EXERCISE DESCRIPTION: Locate every line in the records below that contains the word "Open" and copy each one in full.

Item coordinate data:
(begin)

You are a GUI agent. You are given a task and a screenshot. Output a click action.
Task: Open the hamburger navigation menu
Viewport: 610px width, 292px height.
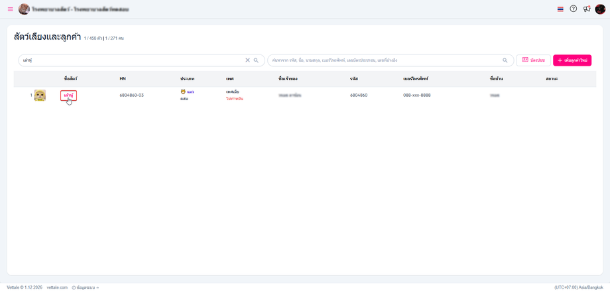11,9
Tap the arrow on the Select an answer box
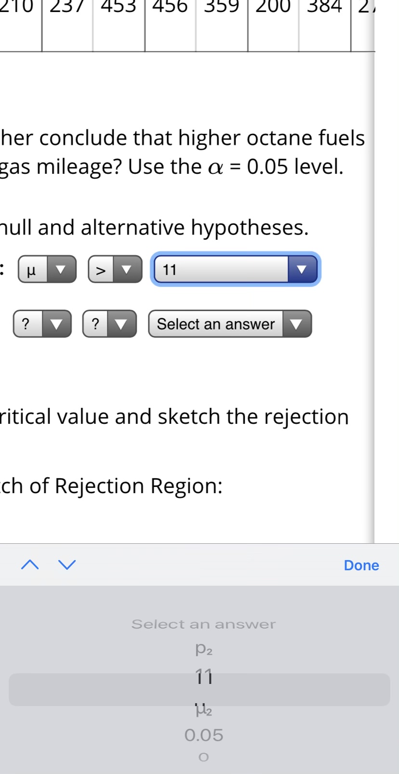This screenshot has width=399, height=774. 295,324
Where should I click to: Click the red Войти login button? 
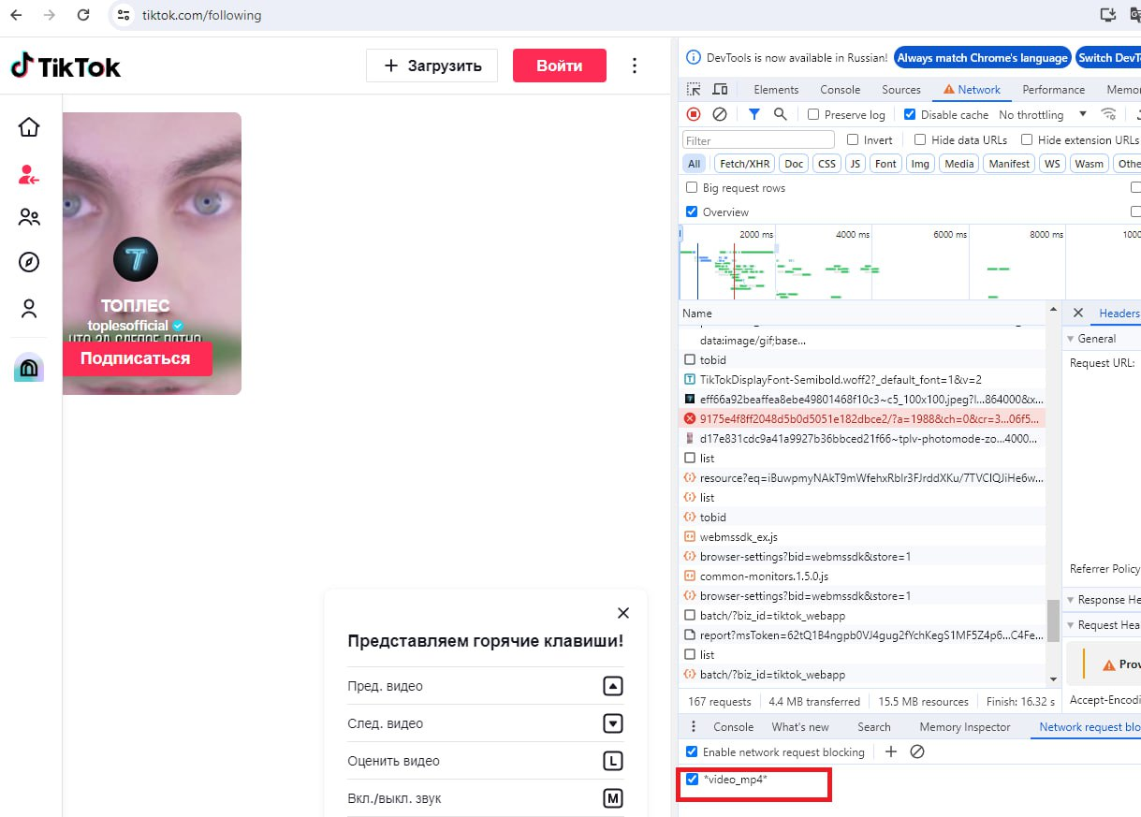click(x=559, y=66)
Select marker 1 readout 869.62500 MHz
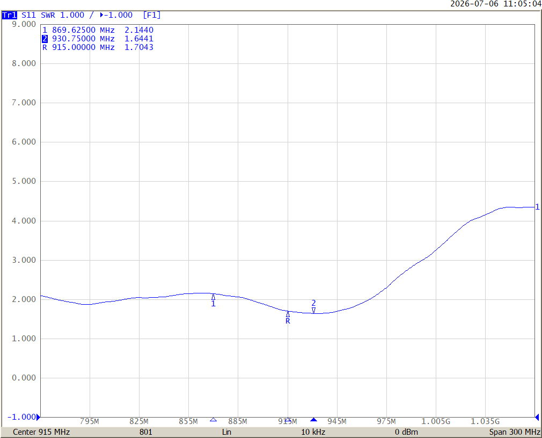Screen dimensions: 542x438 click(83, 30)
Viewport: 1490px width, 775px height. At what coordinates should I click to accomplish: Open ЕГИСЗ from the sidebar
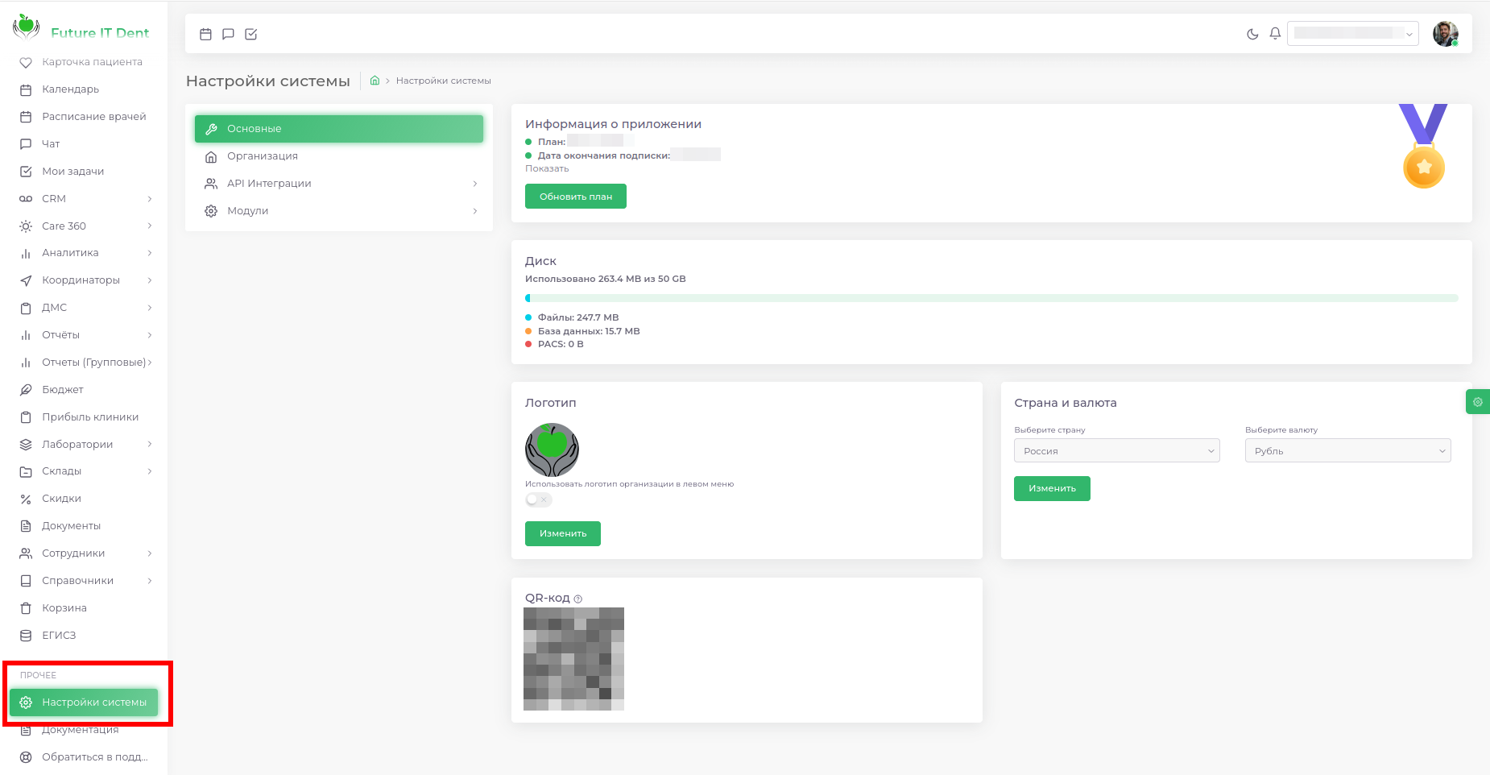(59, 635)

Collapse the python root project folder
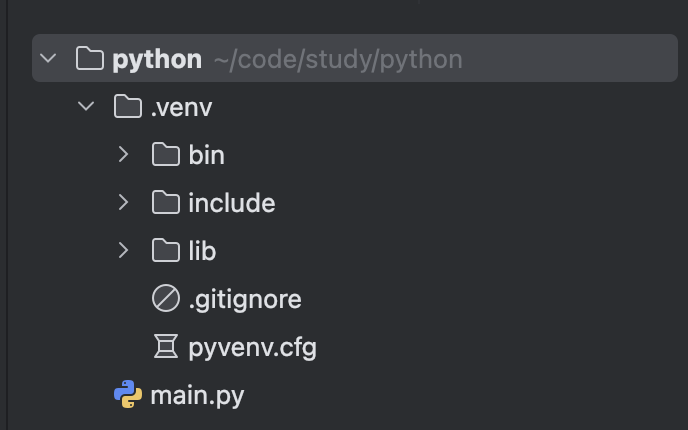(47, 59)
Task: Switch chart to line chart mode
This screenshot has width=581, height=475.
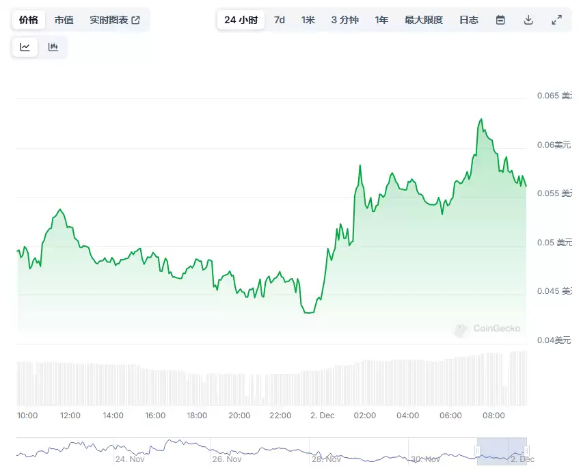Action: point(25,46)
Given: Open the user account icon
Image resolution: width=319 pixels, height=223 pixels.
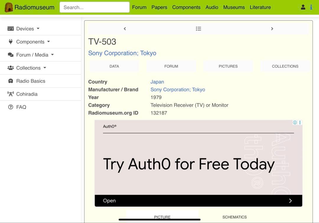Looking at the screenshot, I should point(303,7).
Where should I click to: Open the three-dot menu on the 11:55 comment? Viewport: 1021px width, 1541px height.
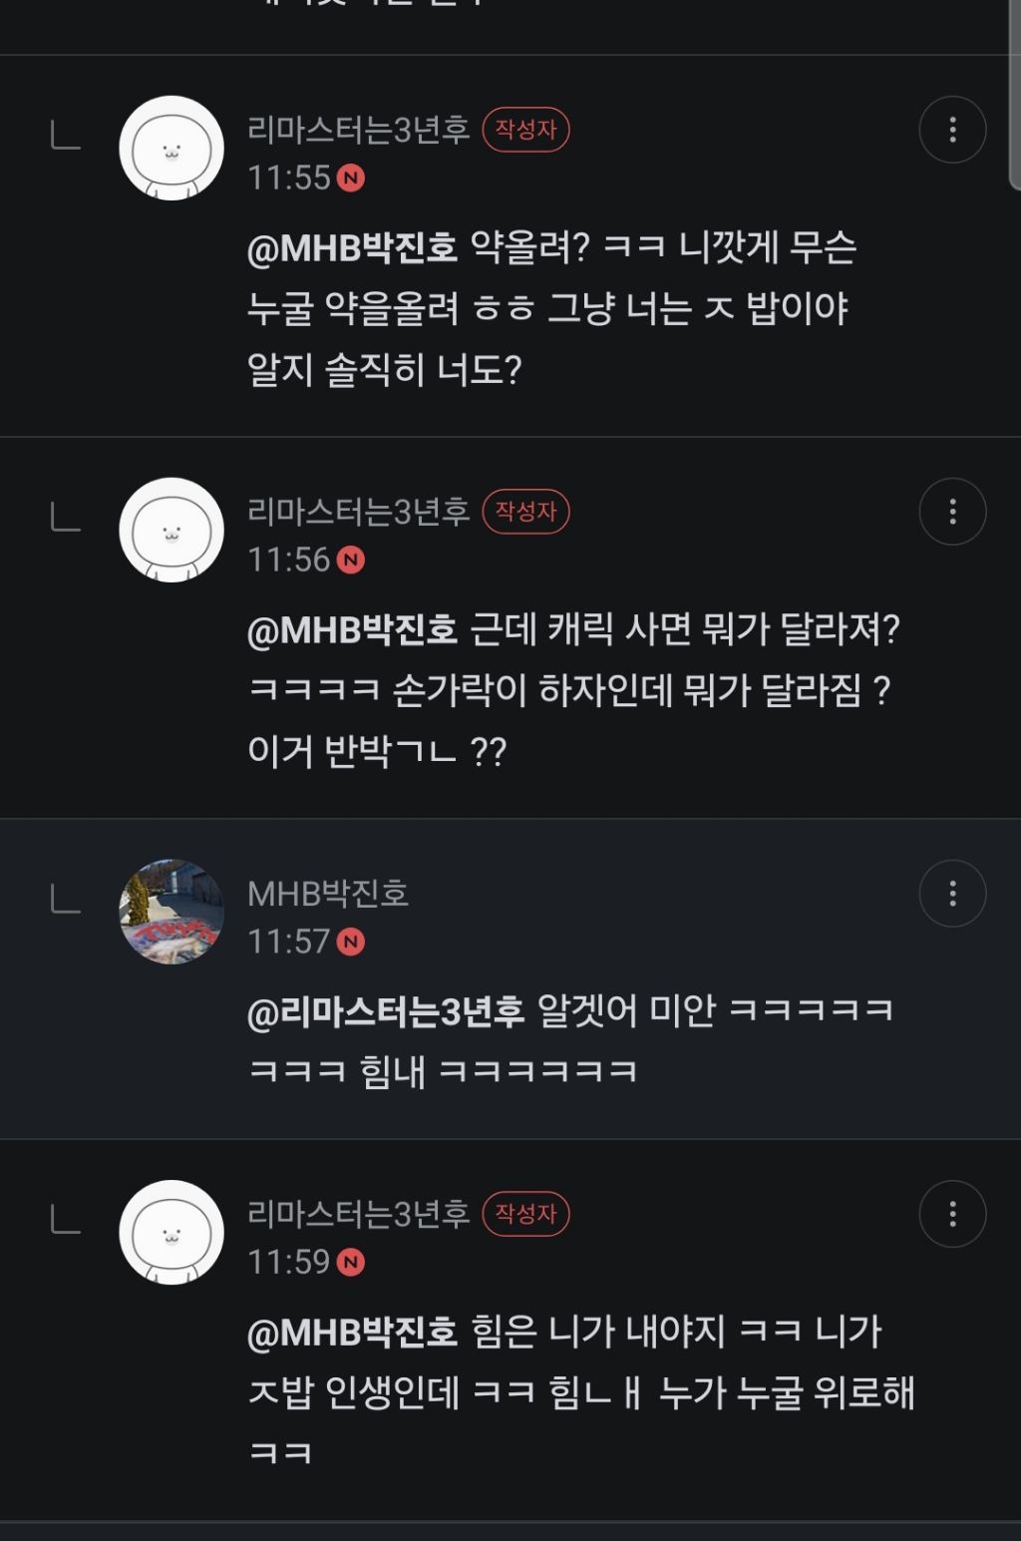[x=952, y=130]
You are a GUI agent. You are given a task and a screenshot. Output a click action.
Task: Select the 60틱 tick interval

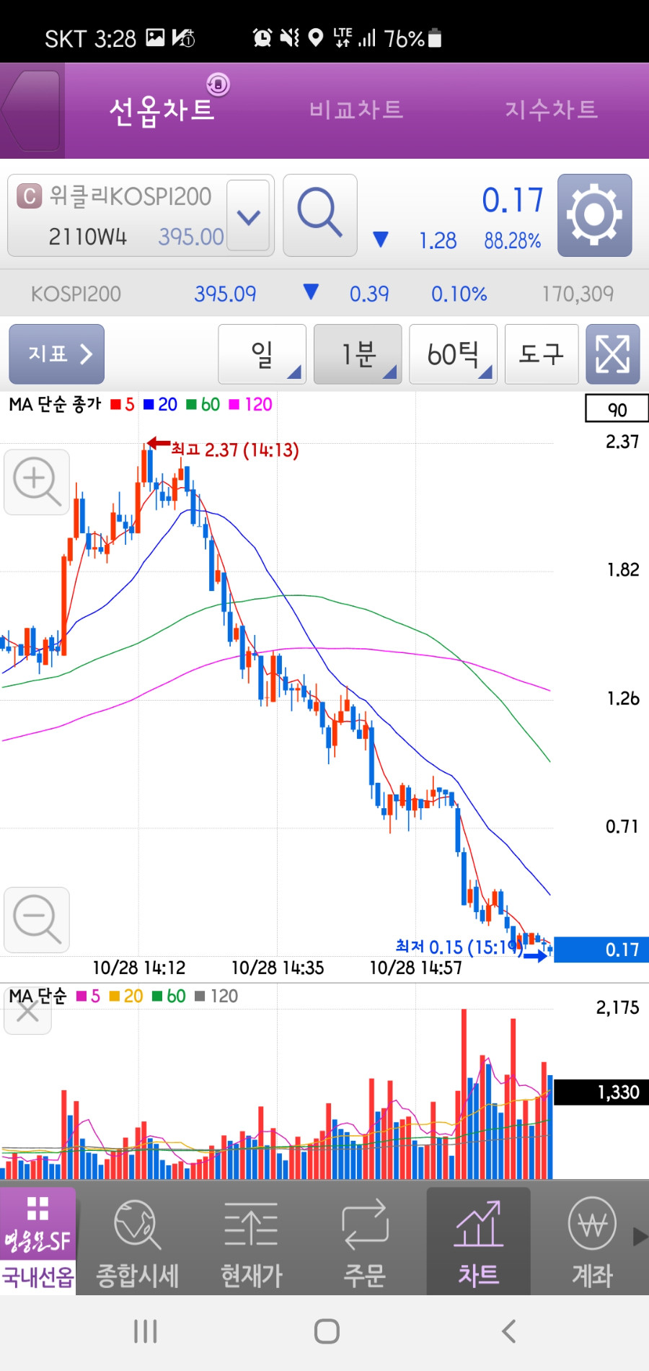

(end)

RIGHT ANSWER:
Task: Open the hamburger navigation menu
Viewport: 1490px width, 775px height. At what coordinates should I click to accomplish: Open ЕГИСЗ from the sidebar
Given: Open the user account icon
Where should I click to: Open the three-dot menu on the 11:55 comment? Viewport: 1021px width, 1541px height.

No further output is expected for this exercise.